Keeping Older people healthy: deSigning and evaluating effective HEalth Services to maintain functional AbIlity (KOSHESAI)
Part of a Healthy Ageing Research Programme in Sub-Saharan Africa
April 2023-March 2028
Research Summary
Background
Life expectancy is rising more rapidly in Africa than any other continent. Whilst welcome, longevity alone is insufficient, maintenance of functional ability is crucial, that is Healthy Ageing. Yet older people in Low and Middle-Income Countries (LMICs) are currently spending longer living with disability and dependence than in high-income settings, leading to individual, societal, and healthcare burdens.
The World Health Organization (WHO) defines healthy ageing as ‘the process of developing and maintaining the functional ability that enables wellbeing in older age’. Functional ability consists of a person’s intrinsic capacity within their environment, drawing on physical capacity to walk, see and hear, as well as their cognitive capacity. As health services develop to meet the growing needs of ageing populations, there is an opportunity now to proactively plan innovative ways of providing healthcare to help people age well. In this research programme we want to understand why some people age healthily and some ‘unhealthily’, and then develop a ‘Healthy Ageing Check-up’, run by nurses and therapists in local communities, where older people can be assessed and offered practical management to maintain health as they age.
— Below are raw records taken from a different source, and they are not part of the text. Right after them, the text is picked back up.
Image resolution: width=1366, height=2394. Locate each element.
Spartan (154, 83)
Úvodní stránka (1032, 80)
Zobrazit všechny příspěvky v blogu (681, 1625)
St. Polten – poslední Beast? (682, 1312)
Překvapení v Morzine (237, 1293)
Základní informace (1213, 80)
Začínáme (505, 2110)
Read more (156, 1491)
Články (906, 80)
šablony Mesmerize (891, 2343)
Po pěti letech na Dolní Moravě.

This research is important to bridge the growing gap between need and resource and provide universal health coverage for older people.
Aim
To develop and implement an evidence-based clinical framework for non-specialist assessment and management of chronic disorders of ageing which impact functional ability, to improve health and wellbeing of older people living in Zimbabwe.
Sudy Design
The programme comprises 5 work packages:
1: Characterisation of ‘healthy ageing’ in Zimbabwe;
2: Formative work to develop an integrated multi-component health check for community-dwelling older adults;
3: Co-design and implementation of community-based healthy ageing peer-to-peer support groups;
4: Effectiveness-intervention hybrid study and mixed-methods process evaluation of the healthy ageing check;
5: Co-development of a ‘Healthy Ageing Intervention Toolkit’.
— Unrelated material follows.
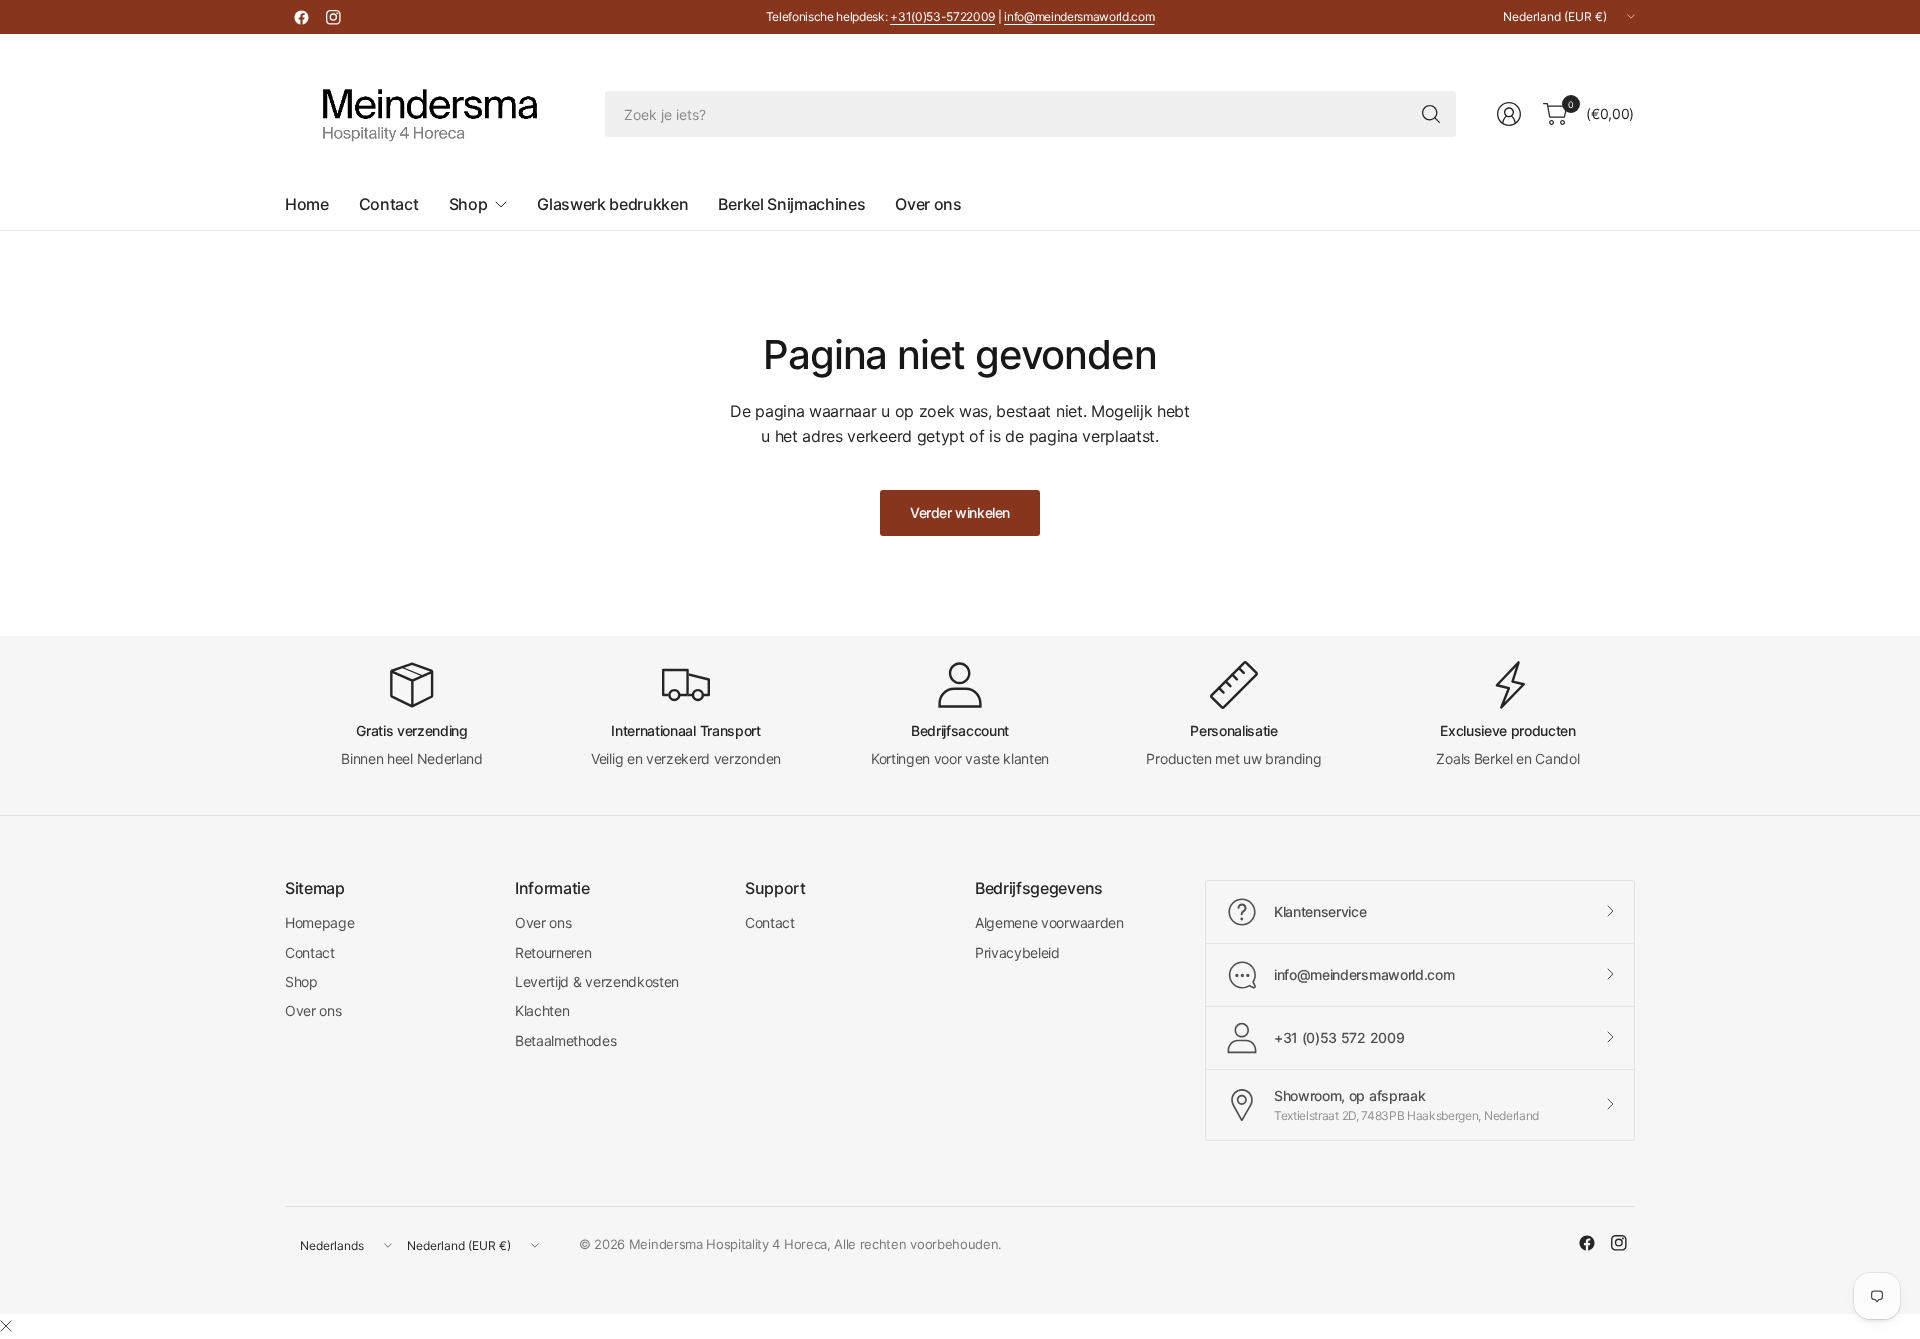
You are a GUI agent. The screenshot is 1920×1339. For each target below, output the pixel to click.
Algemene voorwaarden (1049, 922)
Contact (310, 952)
Our research team will work with a range of stakeholders, healthcare experts and older people themselves, to develop a health check-up for people aged 65 years and older, that we will test in Zimbabwe.
Intervention
An integrated multi-component health check for community-dwelling older adults, screening for conditions impacting intrinsic capacity, spanning mobility, malnutrition, cognition, depression, vision, hearing, and continence. If screening positive, initial on-the-spot care will be provided, care will be supported by community-based healthy ageing peer-to-peer support groups, promoting functional ability by facilitating self-management. We expect most older people will have problems in several areas. When we identify a problem we will offer advice, practical solutions, link people together in community peer groups to enable self-management, and if needed facilitate specialist referral, using an integrated personalised care plan.
Study population
Populations will represent urban and rural living. We will screen 824 older people (age ≥ 65 years) living in Harare and 824 living in Murehwa District, Mashonaland East. Older people, families, carers and other stakeholders (health service providers, community leaders etc.) will participate in formative study development and evaluation workshops and interviews.
Study outcomes
The primary outcome will be the proportion of those screening positive for ≥1 condition who receive appropriate on-the-spot care or complete appropriate referral to peer-to-peer support and/or a health facility within 4 months. Secondary outcomes include i) clinical outcomes among those screening positive, ii) yield of previously undiagnosed/ unreferred conditions; iii) costs of intervention components; and iv) process evaluation indicators including coverage, fidelity, acceptability and intervention quality.
We will test how well the roll-out of this system of health checks works, for example how often we identify a health problem, how often we can offer a solution and, when we follow participants up again after 4 months, how frequently the older person has taken up the recommendations. As well as calculating how much it costs to provide the health check-ups and care, we will see if people experience extra ‘out-of-pocket’ costs because of the health checks, and if so, the reasons for this. Throughout, we will gather detailed feedback from patients, families, and healthcare workers, about the health check-up programme, so that we can refine and improve the process.
Findings will inform the development of a ‘Healthy Ageing Intervention Toolkit’ to guide the structured, comprehensive, person-centred approach for non-specialist assessment and management of functional ability in older people suitable for scale-up across sub-Saharan Africa.
Study timeline
The planned duration of the entire programme will be 5 years. Formative work will take 12 months. The urban cohort will be recruited first, and rural cohort second. Each cohort will be followed for approximately 4 months.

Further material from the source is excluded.